El Salvador, Honduras, Nicaragua and Nepal, known collectively as the Ramos countries after a TPS-related lawsuit against the Trump administration, had their TPS designations renewed by the Biden administration in June.
The Trump administration had attempted to terminate TPS designations for those countries but was stymied by the courts in the Ramos case.
Upon Biden’s election, advocates expected the Department of Justice to swiftly withdraw from that lawsuit and the Department of Homeland Security to rescind Trump’s terminations.
Those rescissions came in June, paired with the renewals.
But they also came with a bundle of confusing red tape, where Ramos TPS holders were given 60 days to renew their individual status, though the country designations were extended to 2025.
On Friday, advocates scored a major win when the Biden administration extended the registration period for Ramos countries from 60 days to 18 months, after pressure from civil rights organizations and the Congressional Hispanic Caucus.
But those wins seem to come at a snail’s pace, and advocates are uneasy that the Biden administration has not shown the same zeal for immigrant relief that the Trump administration showed for cracking down.
For instance, advocates on the outside routinely present the Biden administration with ideas to get maximum mileage out of existing legislation, while the previous administration made it a priority to have restrictionist advocates in-house, actively looking for ways to deter or minimize immigration.
A coalition of 24 advocacy groups, including top Hispanic political, business and civil rights groups, called on Mayorkas and Attorney General Merrick Garland to make use of two relatively obscure immigration provisions to help mixed-status families get papers for their relatives.
“The undersigned organizations have long advocated removing the barriers immigrant families face because it is critical to creating a fair and just nation where everyone’s contributions are equally valued and appreciated,” the groups wrote in an Aug. 24 letter.

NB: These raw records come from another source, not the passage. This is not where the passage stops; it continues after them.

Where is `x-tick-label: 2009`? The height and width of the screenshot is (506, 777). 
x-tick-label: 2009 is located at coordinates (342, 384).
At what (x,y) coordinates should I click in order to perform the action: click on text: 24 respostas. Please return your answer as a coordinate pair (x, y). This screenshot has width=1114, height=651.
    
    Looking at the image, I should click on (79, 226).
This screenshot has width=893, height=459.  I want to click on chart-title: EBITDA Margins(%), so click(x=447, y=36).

“Given the current challenges of advancing comprehensive immigration reform in this divided Congress, we firmly believe that there are administrative measures that can be taken in the interim to provide essential relief to our community.”
One proposal involves cutting down a backlog of visa or green card applications for people who are legally eligible but need to get a waiver for having accrued unlawful presence in the United States. The groups also asked for people in that situation to receive temporary work permits.

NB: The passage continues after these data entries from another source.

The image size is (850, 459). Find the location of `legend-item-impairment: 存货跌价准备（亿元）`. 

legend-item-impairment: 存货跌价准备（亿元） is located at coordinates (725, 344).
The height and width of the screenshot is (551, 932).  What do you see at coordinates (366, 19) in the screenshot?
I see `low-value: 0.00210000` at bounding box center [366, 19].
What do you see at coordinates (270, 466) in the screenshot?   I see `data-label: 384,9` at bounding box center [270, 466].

The other involves undocumented people who have been in the United States for more than 10 years, have family in the country, have “good moral character” and have not committed crimes, and whose departure would signify hardship for their families.
People in that group are eligible to apply for permanent residency but must first be facing removal in immigration court.
“Paradoxically, the very facts that could make certain long-time undocumented residents strong candidates for relief under cancellation of removal — typically that they are low enforcement priorities — often prevent them from accessing this powerful form of relief which requires that applicants first be in removal proceedings,” the groups wrote.
The Biden administration regularly fields proposals of the sort from advocates and Democrats in every level of government, as well as business, religious and civil rights institutions.
And even as patience grows thin, advocates admit what they’re asking of the Biden administration is only a small step toward their goal.
“So the reality is TPS is not the end game; the North Star is always citizenship,” Sapunar said.
“And yes, that is in the hands of Congress to do. But Congress failed. And again, this program is now the relief that the president can offer. That is the best we can do considering the political scenario. So no, we don’t want TPS for the long term. The goal is always citizenship for 11 million people.”